The Horning Eufrodite Ellipse PM65 stands 48 inches high, 13 inches at their widest point and 23 inches deep overall. Viewed from above, the sides of the cabinets are elliptical, narrowing at the front baffle, and at the back too, to just 9 inches. They are executed in ply and MDF with internal bracing. Each weighs some 140 pounds, so are not trivial things to unbox and move around. They are supplied with composite rubber-like feet, but Tommy Horning is resigned to the inevitability that buyers in countries other than Denmark will likely prefer spikes or other supports. The front baffle has a removable cloth grille from top to bottom that is just 7 inch wide. Combined with the very attractive apple wood veneer that my review pair came in, the narrowness of the front baffle and even narrower grille really do help to minimize the visual impact of the Eufrodites. Even though they occupied useful floor space in my listening room when positioned forward as they had to be, I did not feel that they had an overwhelming presence.

The tweeter chosen by Tommy Horning for the Ellipse PM 65 is a lightweight spiderless design modified with a larger magnet to get the efficiency up to 99dB. “It goes over 20 KHz and is in my view far better than any ring radiator or dome tweeter,” he says.
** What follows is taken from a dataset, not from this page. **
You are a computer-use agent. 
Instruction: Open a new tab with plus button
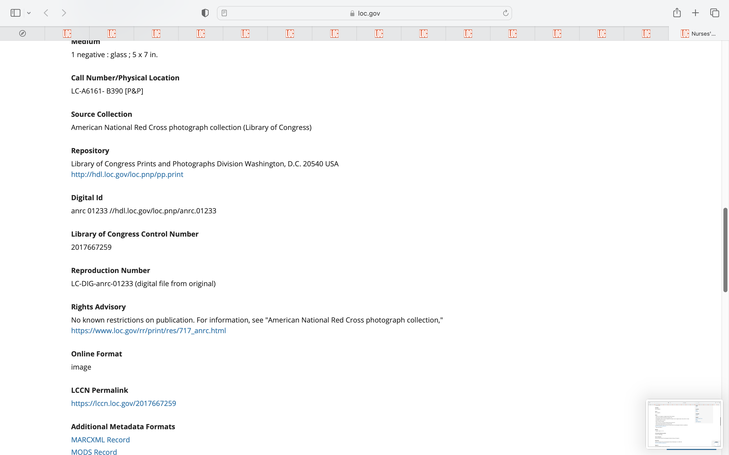pos(695,13)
The midrange unit is a Lowther PM 65, and no, you won’t find it on Lowther’s product list. It’s a 6.5-inch driver with a 2.45 tesla alnico magnet and a dynamic mass of just 5.5 grams. Standard 6.5-inch drivers are designed to work over a 30 Hz to 22 KHz range, but Horning removes the whizzer cone from the centre of the driver and glues in its place a cloth dust cap, resulting in a unit that rolls off acoustically at around 6 dB per octave below 200 Hz and is integrated with the tweeter by use of a single Jensen capacitor at a crossover point of 12 KHz.
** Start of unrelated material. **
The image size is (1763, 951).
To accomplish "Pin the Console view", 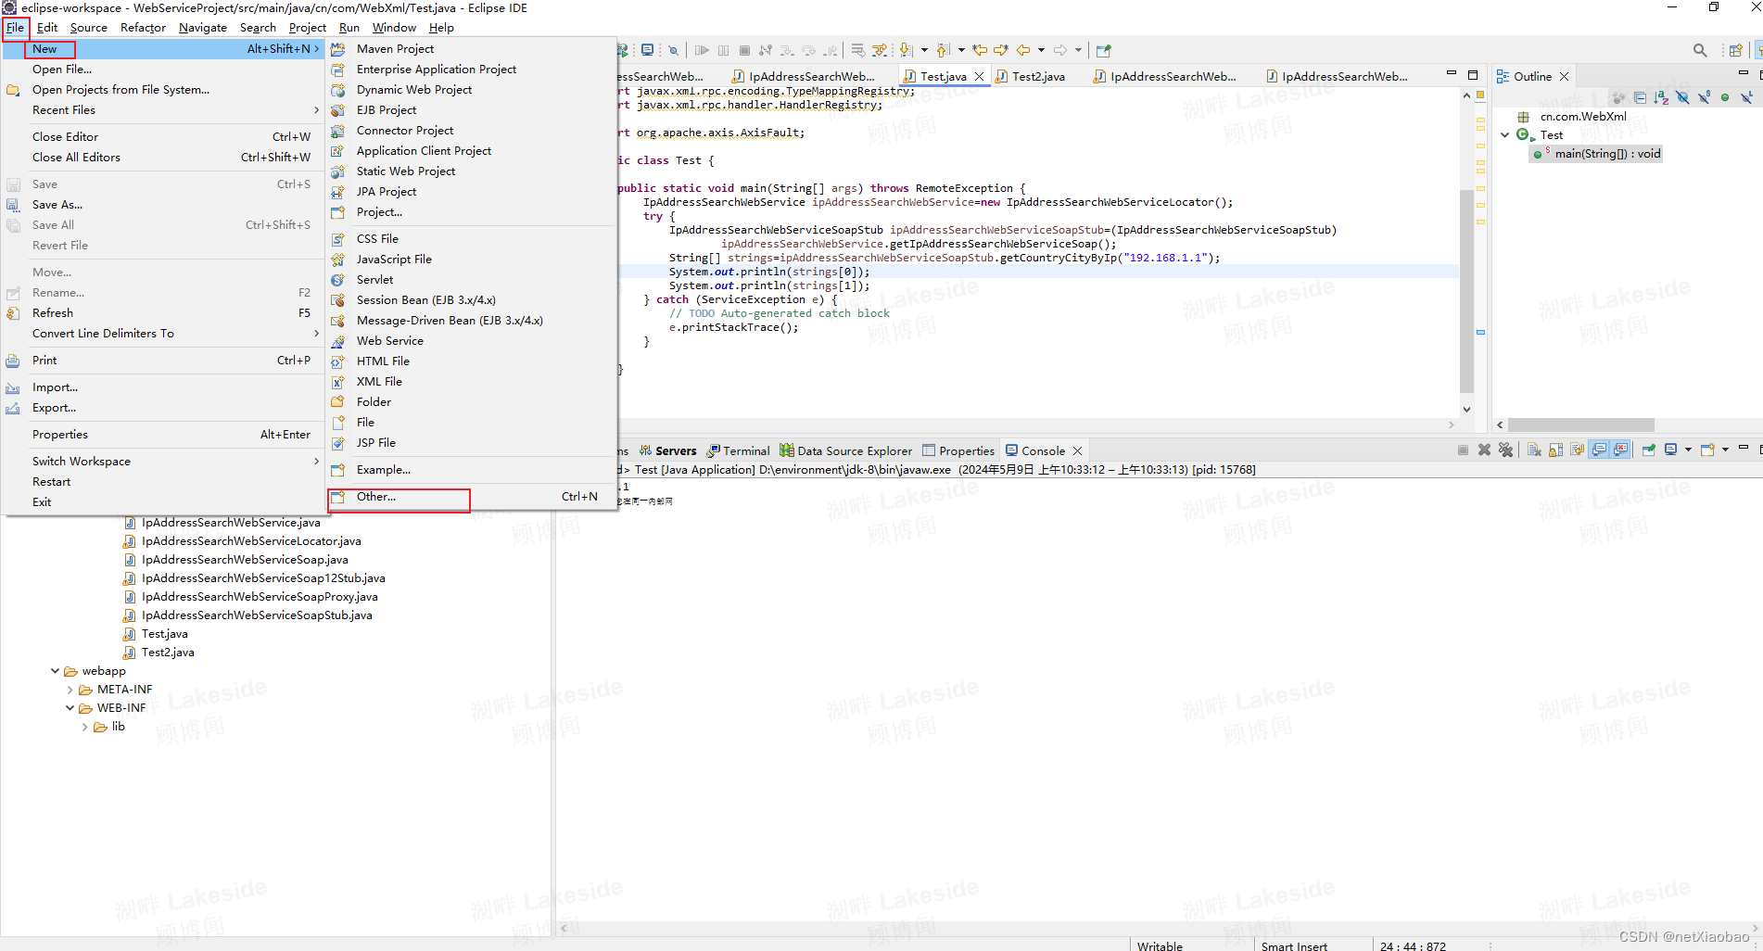I will click(1649, 450).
4 Responses to Horning Eufrodite Ellipse PM 65 speakers Review


  1. Panos says:

    I had the pleasure of auditioning a pair of Horning Eufrodite Ellipse PM64 driven by a pair of Lamm ML2.2 mono valve power amplifiers (18W). The speakers were a revelation! So natural and involving, with a seamless integration and fluidity across the frequency range. Perhaps the best speakers I have ever heard…

  2. Claudio says:

    Thank you for your euphrodite review but to be honest for my opinion it’s very difficult to judge any kind of loudspeakers in a listening room like that…..
    I own a pair of horning euphrodite and in a normal and average listening room they sound
    In a very wonderful way.
    They are not positioned in the corners but at almost 1,5 metres from the front wall ( measured from the front baffle)
    The bass performance is simply incredible
    Best regards
    Claudio from italy

  3. Stefano casagrande says:

    Il prodotto offerto da horning è definitivo e destinato all
    ascolto della musica.il decadimento armonico la velocità ed il timbro sono perfetti. Mi riferisco agli altoparlanti in alnico. Uso un integrato audio tekne e un transistor A batterie audio consulting. Ribadisco che si tratta di diffusori definitivi fuori dal mondo hi end. Prodotti destinati esclusivamente alla riproduzione dell evento musicale originale . Facili da posizionare e pilotare. Per palati ultrafini e che già hanno avuto e sperimentato tutto. Stefano

    Italian to English translation by Google:

    The product offered by Horning is definitive and destined to the listening to music. Harmonic decay speed and timbre are perfect. I refer to the alnico speakers. Use an integrated Audio Tekne and a transistor A battery-powered audio consulting. I reiterate that these are definitive speakers out of the hi end world. Products intended exclusively for the reproduction of the original musical event. Easy to position and pilot. For ultra-fine palates that have already had and experienced everything. Stephen

  4. Craig Hartnoll says:

    I own a pair of these Horning speakers which are set up in my purpose built sound room ( 5m w x 7m d). Driving the speakers is my EAR v12 tube amp, 50 watts, Lumin T1 streamer as a transport to a Naim DAC and wired using Kubala Sosna cables and interconnects. The sound is amazing and the journey to reach this level of listening has been worth it. Thanks Tommy for producing these beauties.